> Required task 1: In the intellectual property card below, how long does protection last for patents, trademarks, and designs and models?
> Required task 2:
For each statement, decide whether it agrees with the intellectual property card below. Answer yes or no and quote the deciding words from the card.
(a) Copyright falls under industrial property.
(b) Patents, trademarks, and designs and models must go through a deposit procedure with the INPI to be protected.
(c) A work's title is protected whether or not it is original.
> Required task 3: From the intellectual property card below, return the passage from "Three modes of" up to and including "the legal claimants.", copied exactly.

> Reading passage:
Intellectual property

Card's author : Outils-réseaux
Card's type of licence : Creative Commons BY-SA
Description : Beware: this article is about IP in the French legal system. Even if some concepts are transposable in other countries's legal system, they only apply within the french legal system.
Intellectual property is a set of exclusive rights given to intellectual creations. It is composed of two branches:
  • Industrial property which gathers utilitarian creations (patents) and distinctive signs (trade mark, label of origin)
  • Literary and artistic property which applies to works of the mind and include copyright and neighbouring rights (Performers' rights of the singer and musicians).

Industrial property

Three modes of protection:
  • patents
  • trademarks
  • design and models
To be protected, patents trademarks, design ans models :
  • must not have been disclosed previously,
  • be the topic of a procedure of deposit with the INPI (French Patent Office)
  • protection lasts for 20 years, subject to the payment of preservation rights
Patented technologies or trademarks can be used subject to the payment of a licence to the legal claimants.

Literary and artistic property

  • copyrights: protection of any kind of work of mind (text, music, théâtre, graphic work, map...). The work's title is also protected, subject to its originality
  • neighbouring rights: related to performers and producers (musicians or singer performing a work that he has not created, record producer).

> Raw data:
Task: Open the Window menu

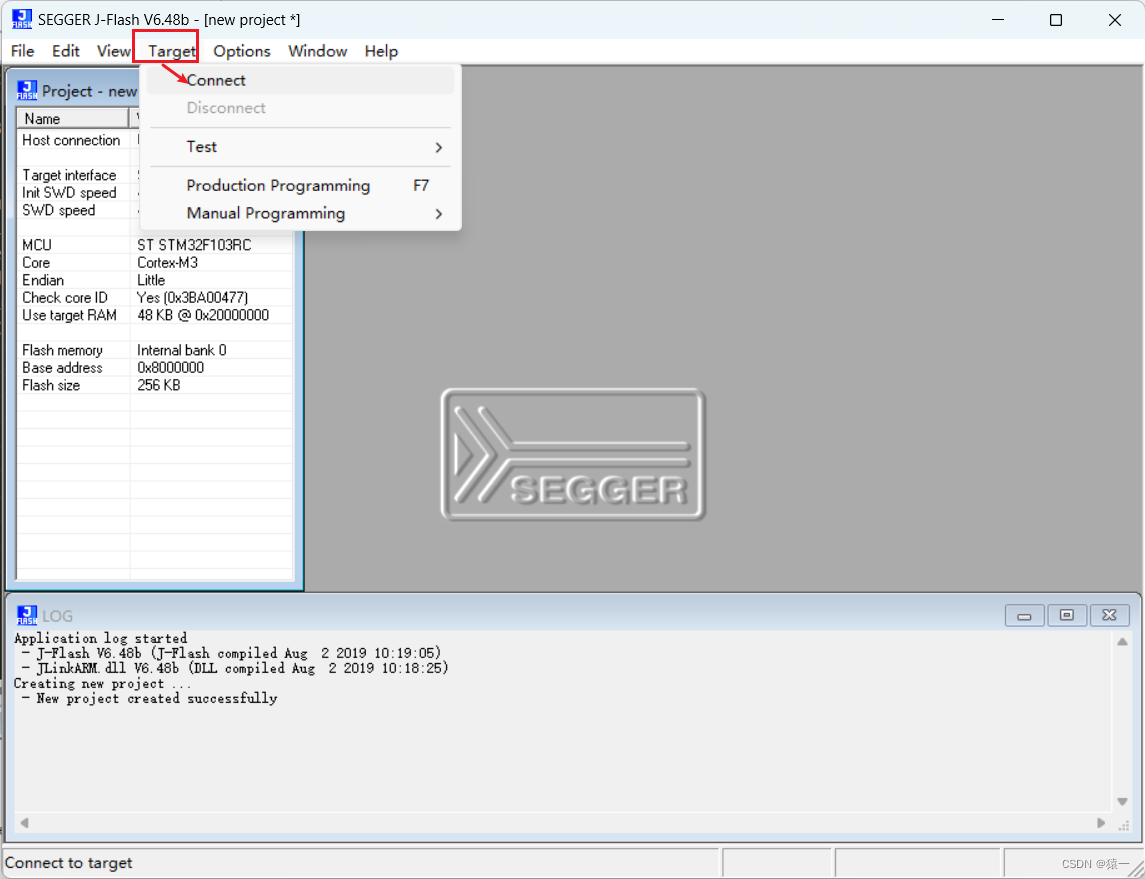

> Problem solution 1: 20 years, subject to the payment of preservation rights.

> Problem solution 2:
(a) No: "Literary and artistic property which applies to works of the mind and include copyright and neighbouring rights"
(b) Yes: "be the topic of a procedure of deposit with the INPI (French Patent Office)"
(c) No: "The work's title is also protected, subject to its originality"

> Problem solution 3:
Three modes of protection:
  • patents
  • trademarks
  • design and models
To be protected, patents trademarks, design ans models :
  • must not have been disclosed previously,
  • be the topic of a procedure of deposit with the INPI (French Patent Office)
  • protection lasts for 20 years, subject to the payment of preservation rights
Patented technologies or trademarks can be used subject to the payment of a licence to the legal claimants.